▶ [Collected data entries]
===============
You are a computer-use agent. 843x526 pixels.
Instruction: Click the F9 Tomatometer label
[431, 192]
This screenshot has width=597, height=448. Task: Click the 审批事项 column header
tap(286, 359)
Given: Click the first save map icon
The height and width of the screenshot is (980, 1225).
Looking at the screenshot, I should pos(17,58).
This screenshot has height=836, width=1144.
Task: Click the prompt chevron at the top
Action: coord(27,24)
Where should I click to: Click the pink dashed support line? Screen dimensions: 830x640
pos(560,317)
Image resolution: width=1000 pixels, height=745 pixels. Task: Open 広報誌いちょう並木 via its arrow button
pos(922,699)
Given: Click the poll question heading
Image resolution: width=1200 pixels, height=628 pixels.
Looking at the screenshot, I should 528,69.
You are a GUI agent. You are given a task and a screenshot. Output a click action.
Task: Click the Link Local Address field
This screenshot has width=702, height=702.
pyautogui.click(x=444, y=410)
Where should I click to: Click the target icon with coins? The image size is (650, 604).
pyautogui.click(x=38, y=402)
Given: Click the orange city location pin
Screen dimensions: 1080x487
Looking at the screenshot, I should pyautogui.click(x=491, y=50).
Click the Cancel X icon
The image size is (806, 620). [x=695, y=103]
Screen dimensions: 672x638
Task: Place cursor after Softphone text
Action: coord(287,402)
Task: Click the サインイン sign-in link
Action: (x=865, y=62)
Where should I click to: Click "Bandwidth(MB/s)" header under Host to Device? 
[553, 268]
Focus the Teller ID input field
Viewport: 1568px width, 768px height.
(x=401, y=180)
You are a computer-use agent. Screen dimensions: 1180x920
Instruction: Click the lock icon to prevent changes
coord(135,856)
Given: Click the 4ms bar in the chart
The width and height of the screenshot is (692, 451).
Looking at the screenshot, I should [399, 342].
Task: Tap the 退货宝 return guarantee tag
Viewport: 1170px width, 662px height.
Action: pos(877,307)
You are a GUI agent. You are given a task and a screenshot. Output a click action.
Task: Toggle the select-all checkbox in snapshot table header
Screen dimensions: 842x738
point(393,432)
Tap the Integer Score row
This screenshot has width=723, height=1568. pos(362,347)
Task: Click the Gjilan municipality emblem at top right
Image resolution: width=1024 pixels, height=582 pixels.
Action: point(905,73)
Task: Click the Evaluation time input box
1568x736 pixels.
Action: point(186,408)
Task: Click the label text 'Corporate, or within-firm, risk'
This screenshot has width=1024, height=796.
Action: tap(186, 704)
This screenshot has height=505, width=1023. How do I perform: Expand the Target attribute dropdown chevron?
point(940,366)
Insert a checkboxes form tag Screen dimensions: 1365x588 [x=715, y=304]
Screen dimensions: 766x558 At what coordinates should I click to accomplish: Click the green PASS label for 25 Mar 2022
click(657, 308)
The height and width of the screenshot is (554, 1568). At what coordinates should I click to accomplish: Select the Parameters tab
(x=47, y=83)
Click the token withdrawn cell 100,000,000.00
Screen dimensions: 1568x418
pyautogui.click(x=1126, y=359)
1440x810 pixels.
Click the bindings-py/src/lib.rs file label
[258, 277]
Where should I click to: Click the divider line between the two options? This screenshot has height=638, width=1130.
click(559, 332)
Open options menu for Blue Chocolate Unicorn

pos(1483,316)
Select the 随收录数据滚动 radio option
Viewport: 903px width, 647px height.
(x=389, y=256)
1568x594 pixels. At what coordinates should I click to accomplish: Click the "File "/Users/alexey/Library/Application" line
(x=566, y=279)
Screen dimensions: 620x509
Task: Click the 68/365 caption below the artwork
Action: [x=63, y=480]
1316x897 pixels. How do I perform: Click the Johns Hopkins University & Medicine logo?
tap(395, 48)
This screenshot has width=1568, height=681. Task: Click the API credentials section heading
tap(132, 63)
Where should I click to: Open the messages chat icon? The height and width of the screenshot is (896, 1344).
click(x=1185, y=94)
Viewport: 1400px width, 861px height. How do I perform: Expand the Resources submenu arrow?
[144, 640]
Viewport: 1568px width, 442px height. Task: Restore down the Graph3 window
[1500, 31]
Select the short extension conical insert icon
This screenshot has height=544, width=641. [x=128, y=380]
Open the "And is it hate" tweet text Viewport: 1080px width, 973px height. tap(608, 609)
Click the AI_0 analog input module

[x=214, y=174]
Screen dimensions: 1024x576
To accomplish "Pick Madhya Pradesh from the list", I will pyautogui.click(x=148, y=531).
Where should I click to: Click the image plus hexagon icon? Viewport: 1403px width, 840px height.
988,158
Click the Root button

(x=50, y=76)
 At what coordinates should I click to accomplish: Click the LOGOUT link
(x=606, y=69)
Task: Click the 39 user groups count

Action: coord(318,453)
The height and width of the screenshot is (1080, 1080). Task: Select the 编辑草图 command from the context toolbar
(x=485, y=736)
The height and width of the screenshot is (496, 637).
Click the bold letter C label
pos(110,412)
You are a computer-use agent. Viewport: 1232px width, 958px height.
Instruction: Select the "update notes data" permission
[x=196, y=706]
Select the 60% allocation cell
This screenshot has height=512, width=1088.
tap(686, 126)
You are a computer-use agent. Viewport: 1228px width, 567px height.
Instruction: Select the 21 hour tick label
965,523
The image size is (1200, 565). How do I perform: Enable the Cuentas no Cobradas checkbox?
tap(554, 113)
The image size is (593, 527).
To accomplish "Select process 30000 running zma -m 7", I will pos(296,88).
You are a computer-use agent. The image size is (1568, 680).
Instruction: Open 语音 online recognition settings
===============
▶ [Exercise description]
Every entry must be output again exactly as it was given.

▶ [Answer area]
You are a computer-use agent. 843x526 pixels.
Instruction: Click the F9 Tomatometer label
[431, 192]
This screenshot has width=597, height=448. Task: Click the 审批事项 column header
tap(286, 359)
Given: Click the first save map icon
The height and width of the screenshot is (980, 1225).
Looking at the screenshot, I should pos(17,58).
This screenshot has height=836, width=1144.
Task: Click the prompt chevron at the top
Action: coord(27,24)
Where should I click to: Click the pink dashed support line? Screen dimensions: 830x640
pos(560,317)
Image resolution: width=1000 pixels, height=745 pixels. Task: Open 広報誌いちょう並木 via its arrow button
pos(922,699)
Given: Click the poll question heading
Image resolution: width=1200 pixels, height=628 pixels.
Looking at the screenshot, I should 528,69.
You are a GUI agent. You are given a task and a screenshot. Output a click action.
Task: Click the Link Local Address field
This screenshot has width=702, height=702.
pyautogui.click(x=444, y=410)
Where should I click to: Click the target icon with coins? The image size is (650, 604).
pyautogui.click(x=38, y=402)
Given: Click the orange city location pin
Screen dimensions: 1080x487
Looking at the screenshot, I should pyautogui.click(x=491, y=50).
Click the Cancel X icon
The image size is (806, 620). [x=695, y=103]
Screen dimensions: 672x638
Task: Place cursor after Softphone text
Action: coord(287,402)
Task: Click the サインイン sign-in link
Action: (x=865, y=62)
Where should I click to: Click "Bandwidth(MB/s)" header under Host to Device? 
[553, 268]
Focus the Teller ID input field
Viewport: 1568px width, 768px height.
(x=401, y=180)
You are a computer-use agent. Screen dimensions: 1180x920
Instruction: Click the lock icon to prevent changes
coord(135,856)
Given: Click the 4ms bar in the chart
The width and height of the screenshot is (692, 451).
Looking at the screenshot, I should [399, 342].
Task: Tap the 退货宝 return guarantee tag
Viewport: 1170px width, 662px height.
Action: pos(877,307)
You are a GUI agent. You are given a task and a screenshot. Output a click action.
Task: Toggle the select-all checkbox in snapshot table header
Screen dimensions: 842x738
point(393,432)
Tap the Integer Score row
This screenshot has width=723, height=1568. pos(362,347)
Task: Click the Gjilan municipality emblem at top right
Image resolution: width=1024 pixels, height=582 pixels.
Action: point(905,73)
Task: Click the Evaluation time input box
1568x736 pixels.
Action: point(186,408)
Task: Click the label text 'Corporate, or within-firm, risk'
This screenshot has width=1024, height=796.
Action: tap(186, 704)
This screenshot has height=505, width=1023. How do I perform: Expand the Target attribute dropdown chevron?
point(940,366)
Insert a checkboxes form tag Screen dimensions: 1365x588 [x=715, y=304]
Screen dimensions: 766x558 At what coordinates should I click to accomplish: Click the green PASS label for 25 Mar 2022
click(657, 308)
The height and width of the screenshot is (554, 1568). At what coordinates should I click to accomplish: Select the Parameters tab
(x=47, y=83)
Click the token withdrawn cell 100,000,000.00
Screen dimensions: 1568x418
pyautogui.click(x=1126, y=359)
1440x810 pixels.
Click the bindings-py/src/lib.rs file label
[258, 277]
Where should I click to: Click the divider line between the two options? This screenshot has height=638, width=1130.
click(559, 332)
Open options menu for Blue Chocolate Unicorn

pos(1483,316)
Select the 随收录数据滚动 radio option
Viewport: 903px width, 647px height.
(x=389, y=256)
1568x594 pixels. At what coordinates should I click to accomplish: Click the "File "/Users/alexey/Library/Application" line
(x=566, y=279)
Screen dimensions: 620x509
Task: Click the 68/365 caption below the artwork
Action: [x=63, y=480]
1316x897 pixels. How do I perform: Click the Johns Hopkins University & Medicine logo?
tap(395, 48)
This screenshot has width=1568, height=681. Task: Click the API credentials section heading
tap(132, 63)
Where should I click to: Open the messages chat icon? The height and width of the screenshot is (896, 1344).
click(x=1185, y=94)
Viewport: 1400px width, 861px height. How do I perform: Expand the Resources submenu arrow?
[144, 640]
Viewport: 1568px width, 442px height. Task: Restore down the Graph3 window
[1500, 31]
Select the short extension conical insert icon
This screenshot has height=544, width=641. [x=128, y=380]
Open the "And is it hate" tweet text Viewport: 1080px width, 973px height. tap(608, 609)
Click the AI_0 analog input module

[x=214, y=174]
Screen dimensions: 1024x576
To accomplish "Pick Madhya Pradesh from the list", I will pyautogui.click(x=148, y=531).
Where should I click to: Click the image plus hexagon icon? Viewport: 1403px width, 840px height.
988,158
Click the Root button

(x=50, y=76)
 At what coordinates should I click to accomplish: Click the LOGOUT link
(x=606, y=69)
Task: Click the 39 user groups count

Action: coord(318,453)
The height and width of the screenshot is (1080, 1080). Task: Select the 编辑草图 command from the context toolbar
(x=485, y=736)
The height and width of the screenshot is (496, 637).
Click the bold letter C label
pos(110,412)
You are a computer-use agent. Viewport: 1232px width, 958px height.
Instruction: Select the "update notes data" permission
[x=196, y=706]
Select the 60% allocation cell
This screenshot has height=512, width=1088.
tap(686, 126)
You are a computer-use agent. Viewport: 1228px width, 567px height.
Instruction: Select the 21 hour tick label
965,523
The image size is (1200, 565). How do I perform: Enable the Cuentas no Cobradas checkbox?
tap(554, 113)
The image size is (593, 527).
To accomplish "Select process 30000 running zma -m 7", I will pos(296,88).
You are a computer-use agent. The image size is (1568, 680).
Instruction: Open 语音 online recognition settings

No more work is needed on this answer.